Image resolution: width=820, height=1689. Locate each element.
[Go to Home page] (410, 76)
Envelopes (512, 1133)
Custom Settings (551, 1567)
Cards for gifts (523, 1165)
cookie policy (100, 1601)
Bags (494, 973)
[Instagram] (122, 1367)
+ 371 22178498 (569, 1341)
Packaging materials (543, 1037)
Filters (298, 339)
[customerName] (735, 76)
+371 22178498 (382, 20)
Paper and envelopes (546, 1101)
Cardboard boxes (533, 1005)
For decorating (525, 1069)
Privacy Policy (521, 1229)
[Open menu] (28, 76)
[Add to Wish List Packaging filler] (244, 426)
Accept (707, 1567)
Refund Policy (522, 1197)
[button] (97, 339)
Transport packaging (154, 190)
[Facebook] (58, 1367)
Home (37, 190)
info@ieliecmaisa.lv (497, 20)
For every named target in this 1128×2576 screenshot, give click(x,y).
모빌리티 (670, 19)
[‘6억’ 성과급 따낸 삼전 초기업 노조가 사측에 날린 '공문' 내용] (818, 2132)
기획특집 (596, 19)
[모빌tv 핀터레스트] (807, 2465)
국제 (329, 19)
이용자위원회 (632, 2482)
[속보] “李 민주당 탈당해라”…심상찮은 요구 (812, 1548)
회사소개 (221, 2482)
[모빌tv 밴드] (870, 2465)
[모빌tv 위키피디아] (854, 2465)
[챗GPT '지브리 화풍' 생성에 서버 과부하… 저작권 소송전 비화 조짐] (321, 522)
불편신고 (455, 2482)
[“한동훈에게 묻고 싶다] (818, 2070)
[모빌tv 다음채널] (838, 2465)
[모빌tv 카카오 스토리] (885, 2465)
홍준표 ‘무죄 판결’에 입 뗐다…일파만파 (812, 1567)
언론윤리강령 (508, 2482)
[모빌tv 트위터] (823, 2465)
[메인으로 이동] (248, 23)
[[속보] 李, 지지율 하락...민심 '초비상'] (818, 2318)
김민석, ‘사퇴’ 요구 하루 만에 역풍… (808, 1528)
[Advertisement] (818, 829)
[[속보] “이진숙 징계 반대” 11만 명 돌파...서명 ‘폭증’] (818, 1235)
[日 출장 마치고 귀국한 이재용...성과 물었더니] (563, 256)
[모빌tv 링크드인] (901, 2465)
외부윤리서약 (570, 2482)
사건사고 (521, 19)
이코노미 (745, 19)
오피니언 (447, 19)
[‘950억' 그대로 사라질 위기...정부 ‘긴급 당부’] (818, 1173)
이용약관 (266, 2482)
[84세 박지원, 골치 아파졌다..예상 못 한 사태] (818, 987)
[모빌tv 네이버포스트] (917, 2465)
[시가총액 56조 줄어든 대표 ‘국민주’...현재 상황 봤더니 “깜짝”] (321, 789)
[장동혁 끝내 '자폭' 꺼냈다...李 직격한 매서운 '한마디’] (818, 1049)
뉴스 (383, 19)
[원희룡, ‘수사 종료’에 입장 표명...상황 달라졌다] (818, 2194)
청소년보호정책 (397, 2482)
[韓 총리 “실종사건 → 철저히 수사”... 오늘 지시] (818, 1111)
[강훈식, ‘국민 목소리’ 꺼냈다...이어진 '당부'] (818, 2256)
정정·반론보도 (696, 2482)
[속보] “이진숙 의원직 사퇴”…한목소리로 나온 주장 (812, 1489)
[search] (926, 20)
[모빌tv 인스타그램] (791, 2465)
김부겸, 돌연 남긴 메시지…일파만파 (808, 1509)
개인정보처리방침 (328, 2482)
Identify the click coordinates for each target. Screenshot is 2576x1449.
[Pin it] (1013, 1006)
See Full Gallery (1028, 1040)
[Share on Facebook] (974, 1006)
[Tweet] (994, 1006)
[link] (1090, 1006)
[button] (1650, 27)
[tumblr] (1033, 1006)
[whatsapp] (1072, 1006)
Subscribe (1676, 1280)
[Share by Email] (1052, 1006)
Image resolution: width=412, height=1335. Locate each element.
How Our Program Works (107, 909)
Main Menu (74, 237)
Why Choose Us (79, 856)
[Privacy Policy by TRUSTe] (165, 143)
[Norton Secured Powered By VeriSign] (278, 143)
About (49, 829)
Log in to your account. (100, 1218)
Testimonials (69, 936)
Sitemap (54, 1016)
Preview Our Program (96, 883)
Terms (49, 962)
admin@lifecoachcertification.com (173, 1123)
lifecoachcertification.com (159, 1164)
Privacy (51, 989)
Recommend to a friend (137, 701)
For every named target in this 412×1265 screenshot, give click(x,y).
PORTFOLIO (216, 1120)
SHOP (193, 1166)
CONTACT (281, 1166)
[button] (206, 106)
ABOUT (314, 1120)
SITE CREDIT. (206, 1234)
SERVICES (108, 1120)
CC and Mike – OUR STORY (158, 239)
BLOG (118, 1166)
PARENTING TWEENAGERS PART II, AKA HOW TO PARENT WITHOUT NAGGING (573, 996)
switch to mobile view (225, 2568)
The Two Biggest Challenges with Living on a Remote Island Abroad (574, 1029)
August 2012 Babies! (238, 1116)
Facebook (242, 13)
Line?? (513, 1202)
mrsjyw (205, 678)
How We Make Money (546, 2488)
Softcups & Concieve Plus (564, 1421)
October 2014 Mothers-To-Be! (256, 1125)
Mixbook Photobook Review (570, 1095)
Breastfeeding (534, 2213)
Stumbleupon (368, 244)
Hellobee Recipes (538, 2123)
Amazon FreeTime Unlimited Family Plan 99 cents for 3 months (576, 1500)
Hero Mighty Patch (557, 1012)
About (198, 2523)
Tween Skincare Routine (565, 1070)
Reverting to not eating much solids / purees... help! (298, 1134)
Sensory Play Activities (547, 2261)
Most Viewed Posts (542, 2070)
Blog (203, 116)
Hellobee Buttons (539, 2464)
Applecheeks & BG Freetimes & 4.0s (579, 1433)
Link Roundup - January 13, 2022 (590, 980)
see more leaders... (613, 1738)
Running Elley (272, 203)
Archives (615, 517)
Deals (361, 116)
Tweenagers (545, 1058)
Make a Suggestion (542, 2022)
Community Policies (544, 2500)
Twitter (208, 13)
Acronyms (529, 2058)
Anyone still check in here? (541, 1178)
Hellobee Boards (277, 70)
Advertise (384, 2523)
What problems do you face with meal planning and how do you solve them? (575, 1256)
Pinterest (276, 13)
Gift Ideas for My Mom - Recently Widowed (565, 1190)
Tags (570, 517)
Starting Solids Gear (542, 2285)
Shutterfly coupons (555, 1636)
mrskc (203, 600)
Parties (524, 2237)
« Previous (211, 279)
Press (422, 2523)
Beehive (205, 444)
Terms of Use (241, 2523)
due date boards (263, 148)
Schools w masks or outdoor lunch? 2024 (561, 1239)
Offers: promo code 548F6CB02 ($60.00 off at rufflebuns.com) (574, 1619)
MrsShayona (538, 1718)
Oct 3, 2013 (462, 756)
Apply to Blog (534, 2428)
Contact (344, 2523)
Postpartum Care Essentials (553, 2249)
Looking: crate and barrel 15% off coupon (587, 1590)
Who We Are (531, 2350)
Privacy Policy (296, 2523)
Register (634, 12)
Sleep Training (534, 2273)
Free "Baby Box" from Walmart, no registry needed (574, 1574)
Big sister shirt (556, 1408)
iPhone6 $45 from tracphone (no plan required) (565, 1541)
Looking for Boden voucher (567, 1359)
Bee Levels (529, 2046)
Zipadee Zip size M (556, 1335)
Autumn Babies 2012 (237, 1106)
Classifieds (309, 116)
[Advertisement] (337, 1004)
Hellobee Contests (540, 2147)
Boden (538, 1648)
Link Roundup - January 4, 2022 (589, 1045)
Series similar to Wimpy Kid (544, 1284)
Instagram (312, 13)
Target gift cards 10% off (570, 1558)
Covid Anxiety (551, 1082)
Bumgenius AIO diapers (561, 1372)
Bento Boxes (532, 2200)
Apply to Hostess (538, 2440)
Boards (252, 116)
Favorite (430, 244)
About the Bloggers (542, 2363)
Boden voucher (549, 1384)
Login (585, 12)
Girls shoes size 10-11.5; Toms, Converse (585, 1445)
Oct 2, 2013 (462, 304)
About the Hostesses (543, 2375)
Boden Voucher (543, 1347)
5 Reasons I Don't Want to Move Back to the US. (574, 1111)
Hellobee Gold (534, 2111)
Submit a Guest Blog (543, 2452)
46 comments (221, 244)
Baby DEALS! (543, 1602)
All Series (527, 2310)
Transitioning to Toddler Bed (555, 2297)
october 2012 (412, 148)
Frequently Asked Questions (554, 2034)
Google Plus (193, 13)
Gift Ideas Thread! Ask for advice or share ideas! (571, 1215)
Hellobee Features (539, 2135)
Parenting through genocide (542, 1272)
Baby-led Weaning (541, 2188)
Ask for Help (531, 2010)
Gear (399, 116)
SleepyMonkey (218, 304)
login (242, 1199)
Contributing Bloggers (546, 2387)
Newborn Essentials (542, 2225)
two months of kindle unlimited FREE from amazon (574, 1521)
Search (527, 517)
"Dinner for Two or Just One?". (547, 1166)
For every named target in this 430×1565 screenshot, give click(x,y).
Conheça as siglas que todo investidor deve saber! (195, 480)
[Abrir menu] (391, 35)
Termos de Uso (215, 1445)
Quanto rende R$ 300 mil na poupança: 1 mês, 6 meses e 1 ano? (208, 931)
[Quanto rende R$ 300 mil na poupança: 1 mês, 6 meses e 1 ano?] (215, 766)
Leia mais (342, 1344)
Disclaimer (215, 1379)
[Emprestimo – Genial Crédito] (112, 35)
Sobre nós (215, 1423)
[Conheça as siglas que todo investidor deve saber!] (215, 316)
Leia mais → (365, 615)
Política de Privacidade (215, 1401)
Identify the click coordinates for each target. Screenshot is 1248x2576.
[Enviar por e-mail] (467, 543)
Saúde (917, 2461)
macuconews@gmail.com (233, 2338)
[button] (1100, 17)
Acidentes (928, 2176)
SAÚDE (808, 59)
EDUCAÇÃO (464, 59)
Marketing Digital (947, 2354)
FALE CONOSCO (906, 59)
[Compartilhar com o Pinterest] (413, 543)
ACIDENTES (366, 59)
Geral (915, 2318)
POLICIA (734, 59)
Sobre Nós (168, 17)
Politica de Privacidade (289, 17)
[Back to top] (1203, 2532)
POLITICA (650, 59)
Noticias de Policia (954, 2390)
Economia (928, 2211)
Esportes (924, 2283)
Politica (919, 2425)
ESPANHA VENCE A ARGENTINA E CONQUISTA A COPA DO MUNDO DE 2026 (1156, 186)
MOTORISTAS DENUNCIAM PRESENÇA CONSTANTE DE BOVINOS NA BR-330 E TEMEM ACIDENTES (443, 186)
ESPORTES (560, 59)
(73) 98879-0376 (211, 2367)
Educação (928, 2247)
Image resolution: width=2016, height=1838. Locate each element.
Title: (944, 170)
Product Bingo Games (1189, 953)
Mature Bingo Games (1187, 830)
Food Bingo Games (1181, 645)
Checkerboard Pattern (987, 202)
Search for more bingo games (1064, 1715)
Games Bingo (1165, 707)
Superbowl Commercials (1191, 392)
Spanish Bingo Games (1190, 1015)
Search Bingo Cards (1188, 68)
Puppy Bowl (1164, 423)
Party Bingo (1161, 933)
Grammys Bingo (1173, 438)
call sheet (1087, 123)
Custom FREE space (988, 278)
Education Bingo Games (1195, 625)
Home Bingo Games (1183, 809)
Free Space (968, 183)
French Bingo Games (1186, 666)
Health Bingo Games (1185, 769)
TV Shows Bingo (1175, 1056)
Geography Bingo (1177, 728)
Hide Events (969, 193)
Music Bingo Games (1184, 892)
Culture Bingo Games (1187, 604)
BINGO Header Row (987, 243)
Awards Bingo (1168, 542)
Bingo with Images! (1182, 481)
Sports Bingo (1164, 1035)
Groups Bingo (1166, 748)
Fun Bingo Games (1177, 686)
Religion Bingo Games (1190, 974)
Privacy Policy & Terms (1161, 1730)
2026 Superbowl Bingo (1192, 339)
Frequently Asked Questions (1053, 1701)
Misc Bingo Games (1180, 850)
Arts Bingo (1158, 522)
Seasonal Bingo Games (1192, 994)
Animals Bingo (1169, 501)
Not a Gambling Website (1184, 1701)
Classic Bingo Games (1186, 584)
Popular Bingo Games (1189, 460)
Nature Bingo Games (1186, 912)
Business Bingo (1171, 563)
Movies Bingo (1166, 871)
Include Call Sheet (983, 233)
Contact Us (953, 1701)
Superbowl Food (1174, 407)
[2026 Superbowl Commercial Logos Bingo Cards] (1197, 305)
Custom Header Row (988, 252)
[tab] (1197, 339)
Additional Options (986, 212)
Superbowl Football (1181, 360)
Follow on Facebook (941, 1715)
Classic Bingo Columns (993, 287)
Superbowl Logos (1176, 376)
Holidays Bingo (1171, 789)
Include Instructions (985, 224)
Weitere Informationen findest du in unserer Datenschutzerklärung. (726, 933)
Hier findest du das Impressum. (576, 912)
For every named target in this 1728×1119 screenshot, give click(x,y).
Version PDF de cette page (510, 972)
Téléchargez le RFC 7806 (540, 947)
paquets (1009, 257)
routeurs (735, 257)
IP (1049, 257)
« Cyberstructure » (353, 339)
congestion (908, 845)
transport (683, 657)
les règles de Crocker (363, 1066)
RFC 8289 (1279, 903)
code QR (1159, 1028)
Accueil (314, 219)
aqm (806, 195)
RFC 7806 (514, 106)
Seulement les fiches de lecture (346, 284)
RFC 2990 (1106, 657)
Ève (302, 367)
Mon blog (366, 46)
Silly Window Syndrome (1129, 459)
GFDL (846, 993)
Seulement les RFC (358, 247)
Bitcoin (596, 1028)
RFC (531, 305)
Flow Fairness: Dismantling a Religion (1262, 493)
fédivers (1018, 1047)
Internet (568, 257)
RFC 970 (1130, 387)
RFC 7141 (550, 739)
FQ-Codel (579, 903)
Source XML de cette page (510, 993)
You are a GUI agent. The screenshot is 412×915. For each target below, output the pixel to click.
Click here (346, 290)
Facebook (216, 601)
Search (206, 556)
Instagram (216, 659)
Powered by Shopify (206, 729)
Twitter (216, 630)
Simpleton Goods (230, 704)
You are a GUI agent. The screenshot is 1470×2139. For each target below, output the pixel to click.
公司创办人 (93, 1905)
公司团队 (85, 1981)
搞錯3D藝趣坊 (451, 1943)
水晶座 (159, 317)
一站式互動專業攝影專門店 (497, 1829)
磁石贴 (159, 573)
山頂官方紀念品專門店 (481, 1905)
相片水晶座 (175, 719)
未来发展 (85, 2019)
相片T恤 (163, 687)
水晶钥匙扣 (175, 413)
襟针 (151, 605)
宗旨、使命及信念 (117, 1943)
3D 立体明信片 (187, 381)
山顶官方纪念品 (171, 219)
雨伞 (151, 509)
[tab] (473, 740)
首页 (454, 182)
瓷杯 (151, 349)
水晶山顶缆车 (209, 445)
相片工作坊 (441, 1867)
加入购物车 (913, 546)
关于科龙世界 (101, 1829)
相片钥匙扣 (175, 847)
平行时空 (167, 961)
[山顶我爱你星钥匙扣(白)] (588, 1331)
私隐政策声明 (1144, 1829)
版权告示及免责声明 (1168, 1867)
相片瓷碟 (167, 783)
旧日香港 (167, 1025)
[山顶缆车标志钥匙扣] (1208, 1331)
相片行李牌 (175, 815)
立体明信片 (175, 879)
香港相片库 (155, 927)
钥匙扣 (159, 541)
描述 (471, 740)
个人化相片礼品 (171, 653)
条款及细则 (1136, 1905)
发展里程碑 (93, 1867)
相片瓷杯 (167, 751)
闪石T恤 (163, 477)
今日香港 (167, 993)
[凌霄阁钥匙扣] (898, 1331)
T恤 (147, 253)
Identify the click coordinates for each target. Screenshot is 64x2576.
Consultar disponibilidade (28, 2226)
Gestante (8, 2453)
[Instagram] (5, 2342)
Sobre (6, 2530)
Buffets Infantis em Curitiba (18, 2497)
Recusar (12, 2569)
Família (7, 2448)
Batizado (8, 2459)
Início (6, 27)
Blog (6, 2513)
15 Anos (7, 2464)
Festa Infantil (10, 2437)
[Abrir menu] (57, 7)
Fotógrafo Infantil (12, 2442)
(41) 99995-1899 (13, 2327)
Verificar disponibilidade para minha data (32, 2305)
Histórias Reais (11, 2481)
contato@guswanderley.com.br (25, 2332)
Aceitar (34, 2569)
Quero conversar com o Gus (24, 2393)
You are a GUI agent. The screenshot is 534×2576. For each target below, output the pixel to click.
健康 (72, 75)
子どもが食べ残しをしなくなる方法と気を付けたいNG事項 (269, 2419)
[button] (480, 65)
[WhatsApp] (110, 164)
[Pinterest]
^^^^
Assigned task. For every line above with the word "from" in it, make a copy.

Completed task.
Free "Baby Box" from Walmart, no registry needed (574, 1574)
iPhone6 $45 from tracphone (no plan required) (565, 1541)
two months of kindle unlimited FREE from amazon (574, 1521)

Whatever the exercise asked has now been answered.